Overview of Marine Reptiles from the Turonian of the Opole area, southwest Poland

Sachs, S., Niedźwiedzki, R., Kędzierski, M., Kear, B.P., Jagt-Yazykova, E. & Jagt, J.W.M. (2016) Overview of Marine Reptiles from the Turonian of the Opole area, southwest Poland. XIV Annual Meeting of the European Association of Vertebrate Palaeontologist: 80.

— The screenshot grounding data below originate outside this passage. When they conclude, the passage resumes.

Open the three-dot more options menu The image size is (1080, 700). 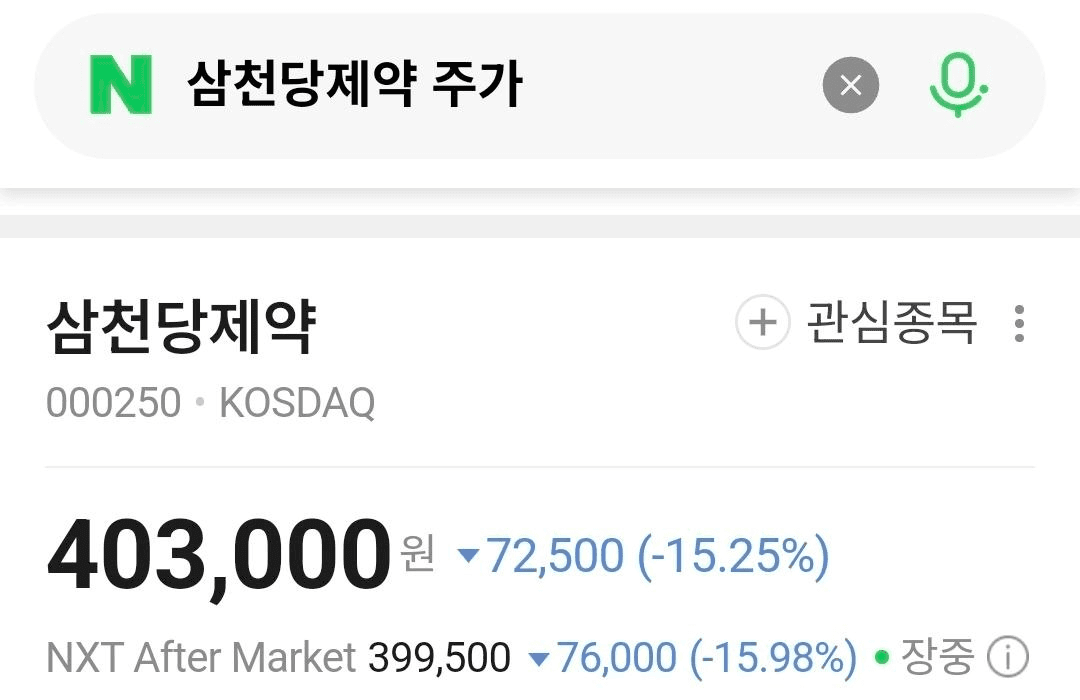[x=1019, y=324]
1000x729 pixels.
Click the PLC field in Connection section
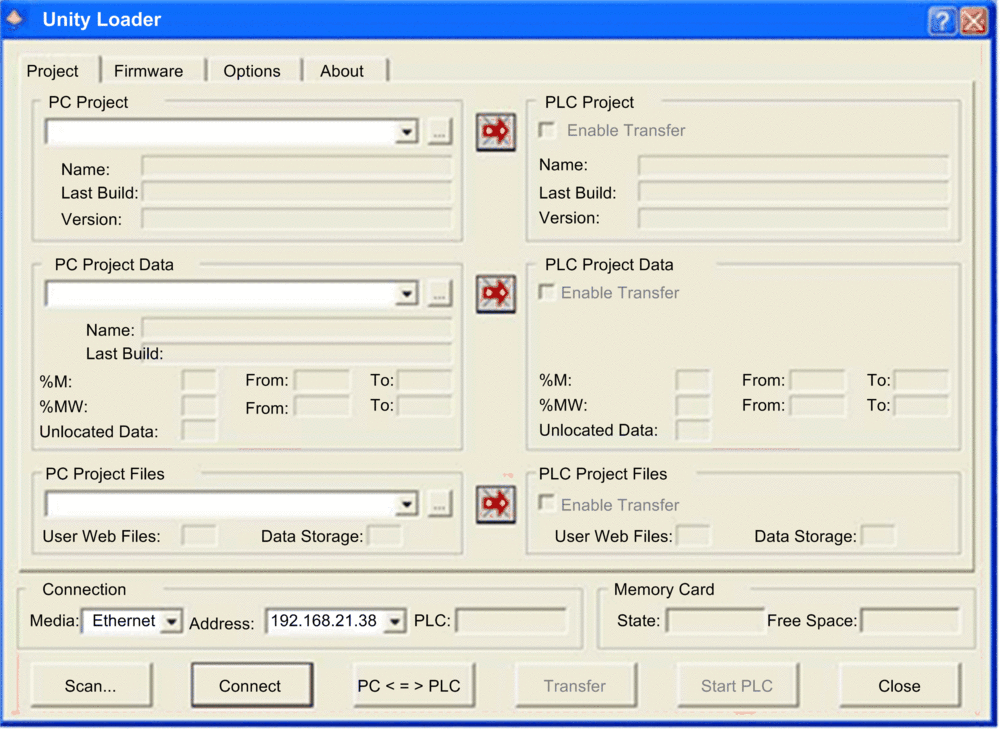click(x=511, y=621)
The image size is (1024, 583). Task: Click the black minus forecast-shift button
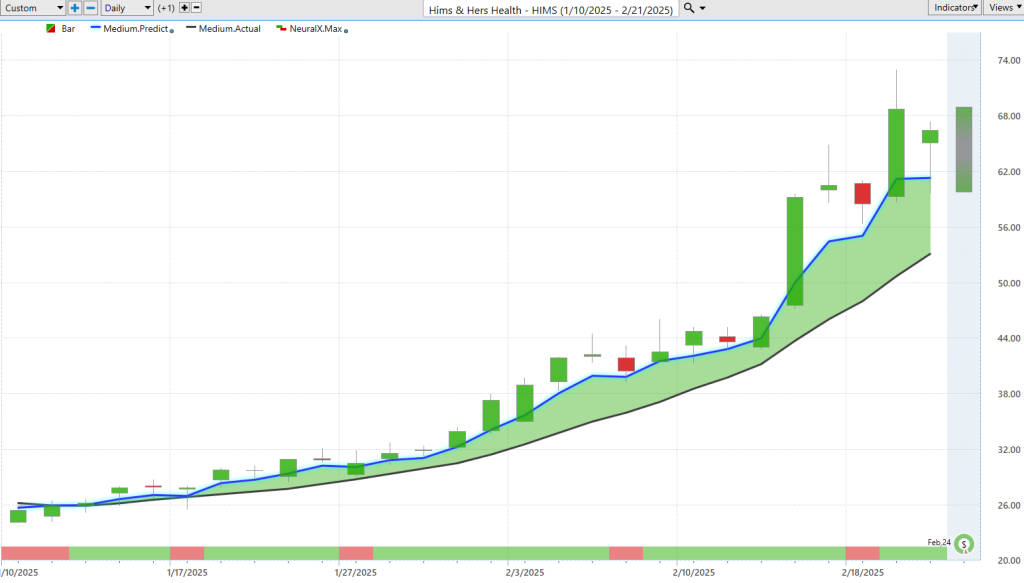(x=197, y=8)
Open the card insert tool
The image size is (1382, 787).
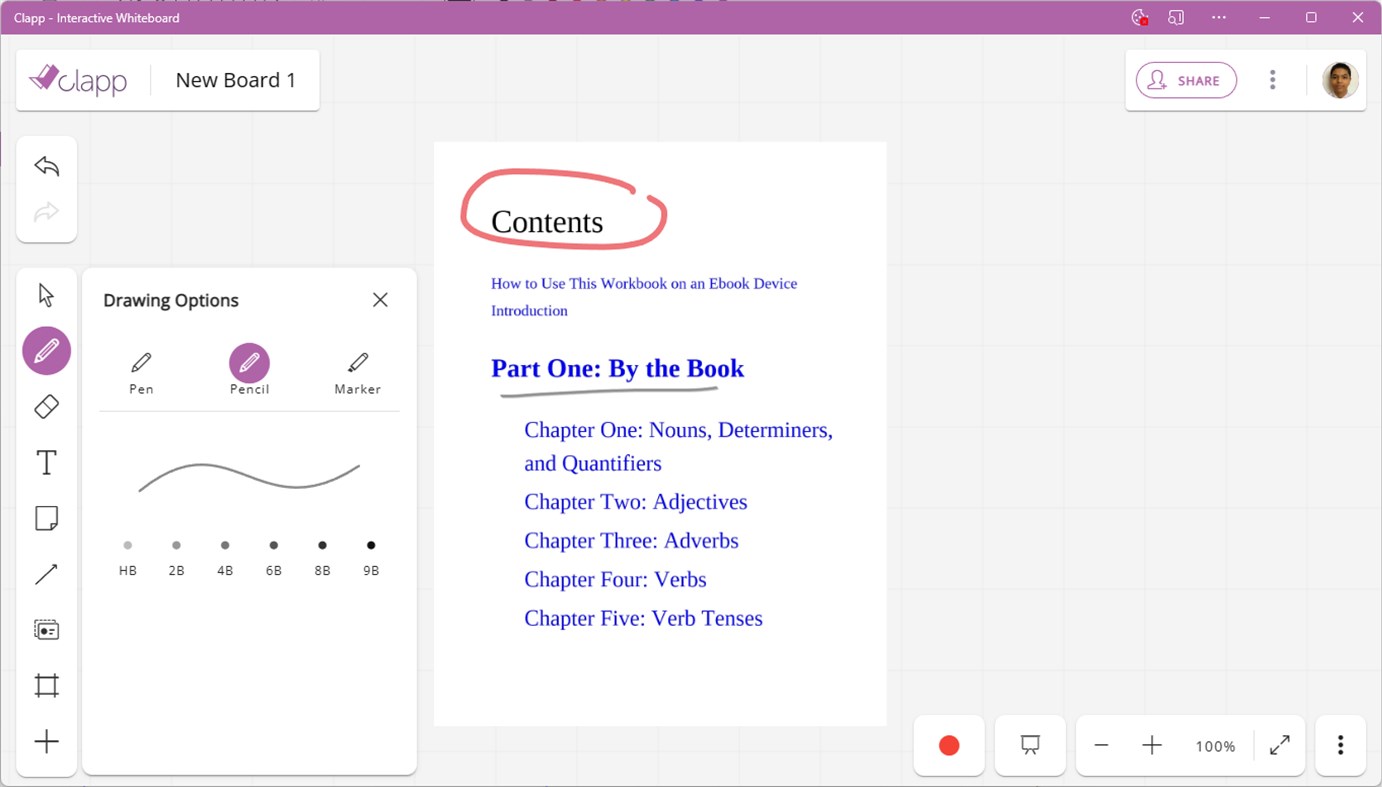pyautogui.click(x=46, y=629)
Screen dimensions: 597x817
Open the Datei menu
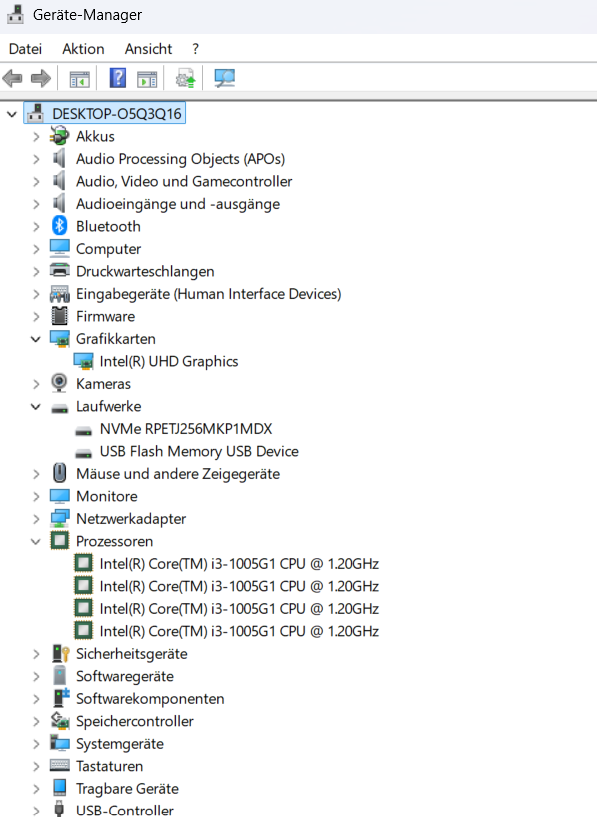(25, 49)
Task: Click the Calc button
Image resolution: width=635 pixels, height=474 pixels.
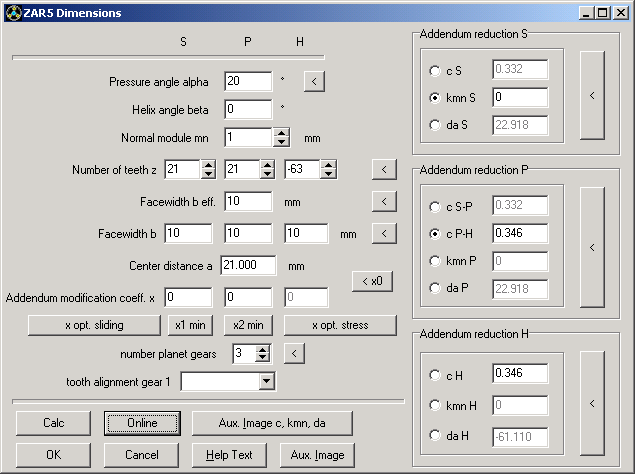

Turonian strata in the Opole area are well known for their well-preserved invertebrate fossils. Amongst the earliest descriptions is Leonhard’s 1897 monograph “Die Fauna der Kreideformation in Oberschlesien”, in which some isolated tetrapod elements, including mosasauroid and plesiosaurian teeth as well as a fragmentary bone named Plesiosauridarum were listed. Part of Leonhard’s material is now curated in the collection of the Department of Paleozoology of University of Wrocław. Further, yet undescribed, specimens were found in the collection of the Ruhrmuseum in Essen. At present several plesiosaurian teeth, one mosasauroid tooth and a paddle element (? a plesiosaurian mesopodial) are available. Leonhard assigned the first-named to Polyptychodon interruptus. These are slender, yet conical with strong apicobasal striations, which justify reference to pliosauromorph plesiosaurians. They differ from typically more massive teeth of Late Cretaceous pliosaurids (Brachauchenius/Megacephalosaurus) and those found in coeval strata of the Bohemian Cretaceous Basin (BCB, Czech Republic) and more closely resemble teeth of polycotylids. Interestingly, a similar tooth has recently been described from Turonian strata of the Saxonian Cretaceous Basin (SCB, Germany). So far, mosasauroids are unknown from the SCB; however, a tethysaurine mosasauroid was described from the BCB. A recurved mosasauroid tooth crown, assigned to Liodon anceps by Leonhard (along with a second one tooth that could not be reloacted) shows well-developed carinae, strong lingual folds and finer ornament adapically and a near-smooth labial side with faint facetting. A comparison with coeval, or slightly younger, material from England is needed to assign this material to a genus, or family. Leonhard’s mysterious Plesiosauridarum could not be relocated, yet on the basis of his description and illustration, it can be identified as a damaged mosasauroid vertebra.